Some symptoms of MCAS occur after an easily identifiable trigger/triggering event and some seem to appear randomly. Whether triggers can be identified (and therefore modified/avoided) depends on the symptom and/or patient. Even those symptoms that appear “random” can still be due to a triggering event but triggers can be variable and not always easy to identify.
For example, Georgia only notices the symptoms of dermatographism when pressure is applied to her skin (like a scratch or wearing clothing that is too tight). She has begun to wear looser clothing and is less likely to scratch at minor skin irritations. However her stomach pains seem to be random and nothing she eats or doesn’t eat impacts the presence or level of pain.
Depending on the type and severity of symptoms, and how they impact a patient’s quality of life there are different treatment options. Usually trying to identify and avoid triggers of mast cell responses, when possible, is the first step. Why might avoidance of triggers be the first step instead of trying to modify the mast cell responses (i.e., “fix” the mast cells; stop them from overacting)? (Hint: this is a general question, no particular pathways necessary; tie your answer into what you know of the immune responses in general)

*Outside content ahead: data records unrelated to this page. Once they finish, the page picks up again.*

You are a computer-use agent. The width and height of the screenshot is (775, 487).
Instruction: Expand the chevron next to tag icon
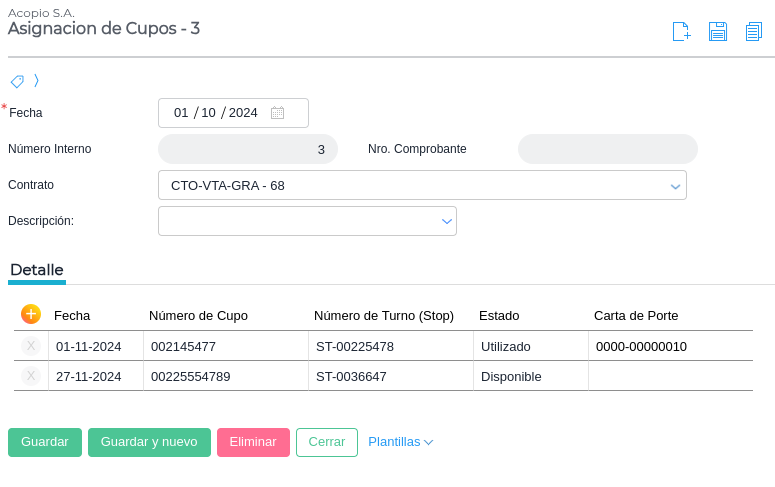36,80
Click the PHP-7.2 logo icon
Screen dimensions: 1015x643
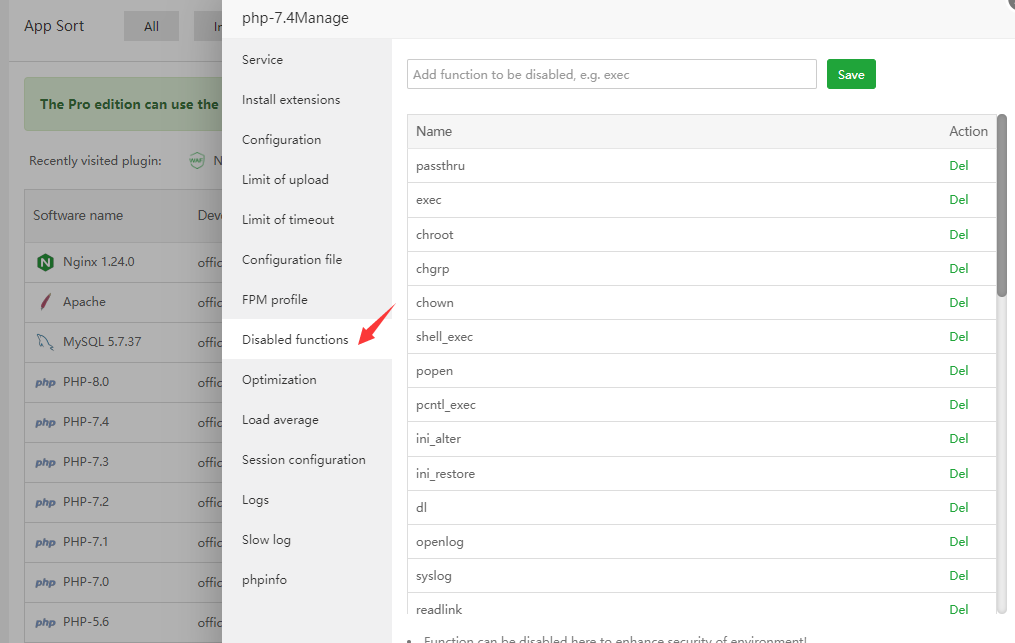[x=45, y=502]
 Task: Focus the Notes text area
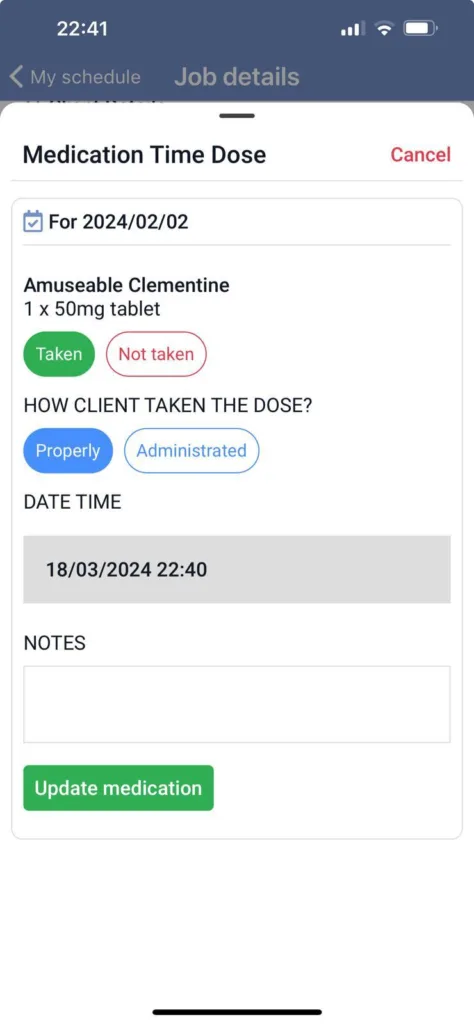pos(237,704)
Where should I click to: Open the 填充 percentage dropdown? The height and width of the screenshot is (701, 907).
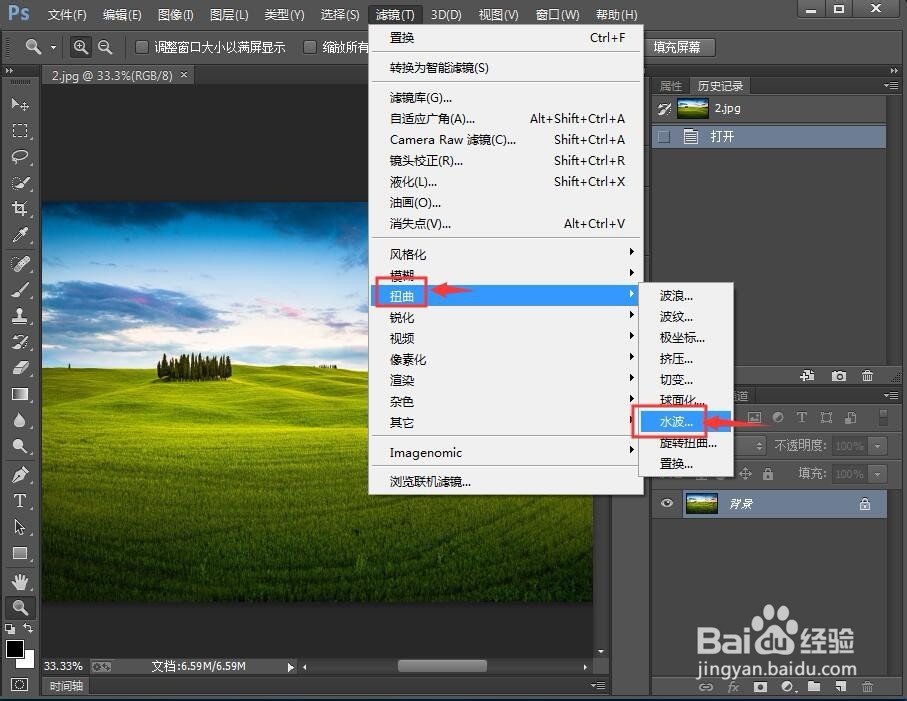click(x=876, y=474)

Like many patients, Georgia could identify triggers for some of her symptoms and not others. Georgia’s doctor prescribed an H1 and H2 antihistamine, as well as cromoglicic acid to help lower the overactivity of her mast cells. Georgia was also given a proton-pump inhibitor to help with the stomach pain and GERD, and told to take acetaminophen for more general pain. She was put on a brief course of prednisone to decrease gastrointestinal inflammation but is now off the prednisone.
Georgia is feeling better and while her symptoms are not gone she now has less acute episodes.
A. Immune responses can contribute to the abdominal pain in human. inflammatory bowel syndrome(IBS) can be developed is case of acute infectious gastroenteritis. inflammatory bowel syndrome(IBS) can also be seen in case of microscopic colitis or celiac disease. So, IBS symptoms can be seen after some immune response of our body. So, immune response contribute abdominal pain.
B. Mild to transient rise in serum tryptase of Georgia's Test results signifies that tryptase can upregulate the functions of protease-activated receptor 2, that will increases the secretion of neuropeptides in body and cause immune response and finally can lead to the symptoms of IBS and abdominal pain.
Mild rise in Histamine level in her body shows that mast cell degranulation occur in the body. This increased histamine, tryptase level causes neuronal hyperexcitability. This mast cell degranulation can be cause of IBS.
Increased urinary histamine metabolites and urinary PGD2 level of her body is quite obvious. Her body is facing inflammatory response in the abdomen and due to mast cell degranulation histamine metabolites are increased in body. PGD2 biosynthesis is increased in the inflamed tissue. This PGD2 play as a marker of some immune or inflammation. Due to inflammation and for pro inflammatory response PGD2 synthesis is also increased and their level is also increased in the urine.